━━━ Dataset entries ━━━

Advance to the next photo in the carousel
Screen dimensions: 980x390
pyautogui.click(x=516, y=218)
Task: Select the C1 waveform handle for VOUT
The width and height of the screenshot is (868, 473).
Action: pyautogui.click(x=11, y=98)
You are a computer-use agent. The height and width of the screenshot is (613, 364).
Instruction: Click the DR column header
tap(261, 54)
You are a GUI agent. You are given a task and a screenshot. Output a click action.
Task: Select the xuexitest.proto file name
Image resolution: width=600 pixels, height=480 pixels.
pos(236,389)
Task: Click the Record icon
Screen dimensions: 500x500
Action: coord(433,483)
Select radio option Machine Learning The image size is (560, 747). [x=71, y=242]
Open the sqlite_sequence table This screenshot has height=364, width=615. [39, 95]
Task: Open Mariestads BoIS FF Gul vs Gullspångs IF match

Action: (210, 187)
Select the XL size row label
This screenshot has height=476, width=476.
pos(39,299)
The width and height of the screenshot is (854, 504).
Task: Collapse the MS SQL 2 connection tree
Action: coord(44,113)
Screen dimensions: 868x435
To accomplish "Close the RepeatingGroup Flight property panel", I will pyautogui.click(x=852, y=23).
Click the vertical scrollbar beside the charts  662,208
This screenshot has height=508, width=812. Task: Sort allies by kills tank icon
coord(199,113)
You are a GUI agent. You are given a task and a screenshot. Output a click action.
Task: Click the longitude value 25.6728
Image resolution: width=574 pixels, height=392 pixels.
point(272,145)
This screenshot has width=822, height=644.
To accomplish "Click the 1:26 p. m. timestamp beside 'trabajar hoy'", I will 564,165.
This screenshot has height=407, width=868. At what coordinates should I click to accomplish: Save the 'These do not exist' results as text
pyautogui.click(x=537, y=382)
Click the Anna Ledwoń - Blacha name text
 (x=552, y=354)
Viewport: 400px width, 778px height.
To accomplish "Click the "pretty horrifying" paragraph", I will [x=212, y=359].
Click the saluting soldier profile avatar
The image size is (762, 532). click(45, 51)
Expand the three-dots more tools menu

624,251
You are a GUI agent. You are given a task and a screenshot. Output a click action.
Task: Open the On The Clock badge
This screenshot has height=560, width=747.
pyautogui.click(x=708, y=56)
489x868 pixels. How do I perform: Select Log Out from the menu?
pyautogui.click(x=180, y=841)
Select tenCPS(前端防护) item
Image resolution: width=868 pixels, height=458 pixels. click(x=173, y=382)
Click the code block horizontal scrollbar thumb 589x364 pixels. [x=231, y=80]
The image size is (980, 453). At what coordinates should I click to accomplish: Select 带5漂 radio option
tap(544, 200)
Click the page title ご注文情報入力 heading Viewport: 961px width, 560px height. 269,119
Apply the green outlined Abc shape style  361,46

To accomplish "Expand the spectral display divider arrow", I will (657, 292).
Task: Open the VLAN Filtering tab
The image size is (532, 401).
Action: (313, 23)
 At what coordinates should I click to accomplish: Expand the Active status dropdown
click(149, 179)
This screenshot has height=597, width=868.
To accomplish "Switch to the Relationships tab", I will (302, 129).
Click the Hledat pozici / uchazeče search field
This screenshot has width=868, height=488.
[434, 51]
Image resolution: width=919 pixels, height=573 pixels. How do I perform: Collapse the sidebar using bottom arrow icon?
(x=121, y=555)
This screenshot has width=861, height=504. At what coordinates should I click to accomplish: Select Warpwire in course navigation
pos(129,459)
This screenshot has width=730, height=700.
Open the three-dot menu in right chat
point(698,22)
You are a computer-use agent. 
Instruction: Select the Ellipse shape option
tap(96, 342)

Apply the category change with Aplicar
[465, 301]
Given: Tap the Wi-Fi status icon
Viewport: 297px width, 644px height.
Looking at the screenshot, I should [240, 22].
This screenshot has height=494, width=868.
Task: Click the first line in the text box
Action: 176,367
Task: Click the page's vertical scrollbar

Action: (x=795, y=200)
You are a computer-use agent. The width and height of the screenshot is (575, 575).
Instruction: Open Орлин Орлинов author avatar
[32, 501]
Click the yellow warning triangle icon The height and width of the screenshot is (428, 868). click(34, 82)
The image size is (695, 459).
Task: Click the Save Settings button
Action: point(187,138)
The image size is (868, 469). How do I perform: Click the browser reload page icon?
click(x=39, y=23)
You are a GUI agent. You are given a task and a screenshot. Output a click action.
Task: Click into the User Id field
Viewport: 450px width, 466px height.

━━━

__Work instruction__. Every single entry is to be retyped exactly.

__Finished exercise__.
Advance to the next photo in the carousel
Screen dimensions: 980x390
pyautogui.click(x=516, y=218)
Task: Select the C1 waveform handle for VOUT
The width and height of the screenshot is (868, 473).
Action: pyautogui.click(x=11, y=98)
You are a computer-use agent. The height and width of the screenshot is (613, 364).
Instruction: Click the DR column header
tap(261, 54)
You are a GUI agent. You are given a task and a screenshot. Output a click action.
Task: Select the xuexitest.proto file name
Image resolution: width=600 pixels, height=480 pixels.
pos(236,389)
Task: Click the Record icon
Screen dimensions: 500x500
Action: coord(433,483)
Select radio option Machine Learning The image size is (560, 747). [x=71, y=242]
Open the sqlite_sequence table This screenshot has height=364, width=615. [39, 95]
Task: Open Mariestads BoIS FF Gul vs Gullspångs IF match

Action: (210, 187)
Select the XL size row label
This screenshot has height=476, width=476.
pos(39,299)
The width and height of the screenshot is (854, 504).
Task: Collapse the MS SQL 2 connection tree
Action: coord(44,113)
Screen dimensions: 868x435
To accomplish "Close the RepeatingGroup Flight property panel", I will pyautogui.click(x=852, y=23).
Click the vertical scrollbar beside the charts  662,208
This screenshot has height=508, width=812. Task: Sort allies by kills tank icon
coord(199,113)
You are a GUI agent. You are given a task and a screenshot. Output a click action.
Task: Click the longitude value 25.6728
Image resolution: width=574 pixels, height=392 pixels.
point(272,145)
This screenshot has width=822, height=644.
To accomplish "Click the 1:26 p. m. timestamp beside 'trabajar hoy'", I will 564,165.
This screenshot has height=407, width=868. At what coordinates should I click to accomplish: Save the 'These do not exist' results as text
pyautogui.click(x=537, y=382)
Click the Anna Ledwoń - Blacha name text
 (x=552, y=354)
Viewport: 400px width, 778px height.
To accomplish "Click the "pretty horrifying" paragraph", I will [x=212, y=359].
Click the saluting soldier profile avatar
The image size is (762, 532). click(45, 51)
Expand the three-dots more tools menu

624,251
You are a GUI agent. You are given a task and a screenshot. Output a click action.
Task: Open the On The Clock badge
This screenshot has height=560, width=747.
pyautogui.click(x=708, y=56)
489x868 pixels. How do I perform: Select Log Out from the menu?
pyautogui.click(x=180, y=841)
Select tenCPS(前端防护) item
Image resolution: width=868 pixels, height=458 pixels. click(x=173, y=382)
Click the code block horizontal scrollbar thumb 589x364 pixels. [x=231, y=80]
The image size is (980, 453). At what coordinates should I click to accomplish: Select 带5漂 radio option
tap(544, 200)
Click the page title ご注文情報入力 heading Viewport: 961px width, 560px height. 269,119
Apply the green outlined Abc shape style  361,46

To accomplish "Expand the spectral display divider arrow", I will (657, 292).
Task: Open the VLAN Filtering tab
The image size is (532, 401).
Action: (313, 23)
 At what coordinates should I click to accomplish: Expand the Active status dropdown
click(149, 179)
This screenshot has height=597, width=868.
To accomplish "Switch to the Relationships tab", I will (302, 129).
Click the Hledat pozici / uchazeče search field
This screenshot has width=868, height=488.
[434, 51]
Image resolution: width=919 pixels, height=573 pixels. How do I perform: Collapse the sidebar using bottom arrow icon?
(x=121, y=555)
This screenshot has width=861, height=504. At what coordinates should I click to accomplish: Select Warpwire in course navigation
pos(129,459)
This screenshot has width=730, height=700.
Open the three-dot menu in right chat
point(698,22)
You are a computer-use agent. 
Instruction: Select the Ellipse shape option
tap(96, 342)

Apply the category change with Aplicar
[465, 301]
Given: Tap the Wi-Fi status icon
Viewport: 297px width, 644px height.
Looking at the screenshot, I should [240, 22].
This screenshot has height=494, width=868.
Task: Click the first line in the text box
Action: 176,367
Task: Click the page's vertical scrollbar

Action: (x=795, y=200)
You are a computer-use agent. The width and height of the screenshot is (575, 575).
Instruction: Open Орлин Орлинов author avatar
[32, 501]
Click the yellow warning triangle icon The height and width of the screenshot is (428, 868). click(34, 82)
The image size is (695, 459).
Task: Click the Save Settings button
Action: point(187,138)
The image size is (868, 469). How do I perform: Click the browser reload page icon?
click(x=39, y=23)
You are a GUI agent. You are given a task and a screenshot. Output a click action.
Task: Click into the User Id field
Viewport: 450px width, 466px height.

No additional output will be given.